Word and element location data
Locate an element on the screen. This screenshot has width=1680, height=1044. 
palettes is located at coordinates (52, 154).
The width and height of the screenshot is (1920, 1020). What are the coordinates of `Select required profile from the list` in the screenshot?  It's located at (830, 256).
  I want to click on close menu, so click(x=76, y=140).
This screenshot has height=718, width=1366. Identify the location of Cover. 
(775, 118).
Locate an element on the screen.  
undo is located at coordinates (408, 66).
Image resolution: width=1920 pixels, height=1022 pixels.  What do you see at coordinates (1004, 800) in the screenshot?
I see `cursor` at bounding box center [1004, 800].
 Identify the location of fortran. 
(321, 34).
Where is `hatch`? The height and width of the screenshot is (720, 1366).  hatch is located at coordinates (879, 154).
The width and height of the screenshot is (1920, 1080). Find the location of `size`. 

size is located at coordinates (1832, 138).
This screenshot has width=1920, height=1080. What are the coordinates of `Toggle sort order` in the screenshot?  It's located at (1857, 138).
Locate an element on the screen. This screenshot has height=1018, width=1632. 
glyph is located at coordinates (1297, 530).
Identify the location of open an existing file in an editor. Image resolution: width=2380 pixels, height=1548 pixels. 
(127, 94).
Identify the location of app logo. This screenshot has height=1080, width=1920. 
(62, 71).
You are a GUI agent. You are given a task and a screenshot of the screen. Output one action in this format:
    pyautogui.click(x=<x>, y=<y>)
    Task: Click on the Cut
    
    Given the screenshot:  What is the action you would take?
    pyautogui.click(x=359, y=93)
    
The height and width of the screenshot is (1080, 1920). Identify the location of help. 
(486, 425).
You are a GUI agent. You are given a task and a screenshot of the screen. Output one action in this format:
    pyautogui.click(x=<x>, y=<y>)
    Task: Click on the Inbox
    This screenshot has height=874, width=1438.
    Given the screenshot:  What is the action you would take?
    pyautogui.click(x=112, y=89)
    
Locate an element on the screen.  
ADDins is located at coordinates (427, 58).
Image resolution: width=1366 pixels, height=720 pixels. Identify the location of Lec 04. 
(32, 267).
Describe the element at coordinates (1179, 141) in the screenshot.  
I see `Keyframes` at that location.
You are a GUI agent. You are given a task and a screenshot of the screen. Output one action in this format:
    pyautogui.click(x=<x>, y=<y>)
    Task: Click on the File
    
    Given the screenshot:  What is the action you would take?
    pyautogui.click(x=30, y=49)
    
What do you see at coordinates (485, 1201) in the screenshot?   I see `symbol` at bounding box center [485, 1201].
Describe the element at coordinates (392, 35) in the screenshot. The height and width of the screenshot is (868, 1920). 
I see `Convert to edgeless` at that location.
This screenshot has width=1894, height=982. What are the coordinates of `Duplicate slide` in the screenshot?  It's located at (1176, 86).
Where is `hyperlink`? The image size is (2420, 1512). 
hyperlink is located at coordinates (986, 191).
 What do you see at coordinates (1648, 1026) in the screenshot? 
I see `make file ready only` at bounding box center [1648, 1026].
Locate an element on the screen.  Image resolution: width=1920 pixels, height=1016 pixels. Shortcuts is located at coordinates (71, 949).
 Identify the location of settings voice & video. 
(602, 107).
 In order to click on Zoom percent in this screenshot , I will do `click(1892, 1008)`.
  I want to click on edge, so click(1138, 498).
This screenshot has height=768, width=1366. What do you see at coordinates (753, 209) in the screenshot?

◆ **Exercise instructions**: Can you copy the material word for word, from its start through the line that contains "(775, 118).", including both ends?

◆ **Answer to this problem**:
Locate an element on the screen. This screenshot has width=1680, height=1044. 
palettes is located at coordinates (52, 154).
The width and height of the screenshot is (1920, 1020). What are the coordinates of `Select required profile from the list` in the screenshot?  It's located at (830, 256).
  I want to click on close menu, so click(x=76, y=140).
This screenshot has height=718, width=1366. Identify the location of Cover. 
(775, 118).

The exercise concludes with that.